The event was the latest in the series of FAPESP COVID-19 Research Webinars, organized in partnership with the Global Research Council (GRC). It featured presentations by experts on the challenges, costs and uncertainties of drug development by Brazil’s complex research ecosystem, which includes universities, research centers, pharmaceutical companies, startups, clinical laboratories and hospitals.

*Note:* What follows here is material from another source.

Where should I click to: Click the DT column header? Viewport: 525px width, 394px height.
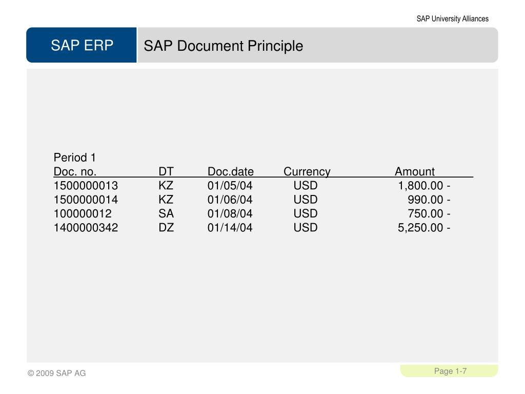166,171
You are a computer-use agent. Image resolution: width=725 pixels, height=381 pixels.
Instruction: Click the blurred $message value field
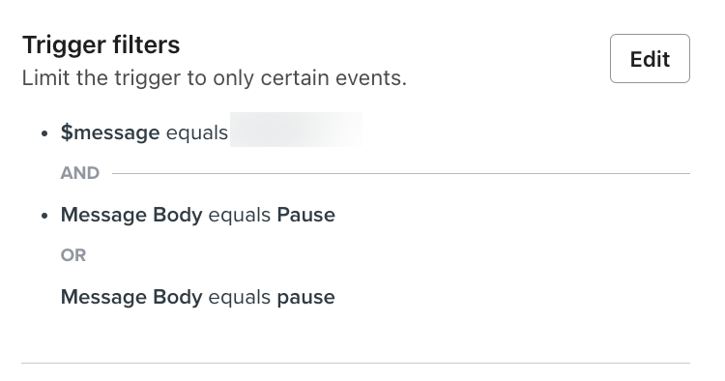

“Brazil is one of the largest markets for the pharmaceutical industry. This gives us a very broad potential basis for drug development, but it’s not happening. Unfortunately, the number of drugs developed in Brazil, from fundamental research to commercialization, can be counted on the fingers of one hand. A great many difficulties explain this problem, and we need to broaden the debate if we’re going to find solutions to the bottleneck,” said Luiz Eugênio Mello, FAPESP’s Scientific Director, in his welcoming remarks.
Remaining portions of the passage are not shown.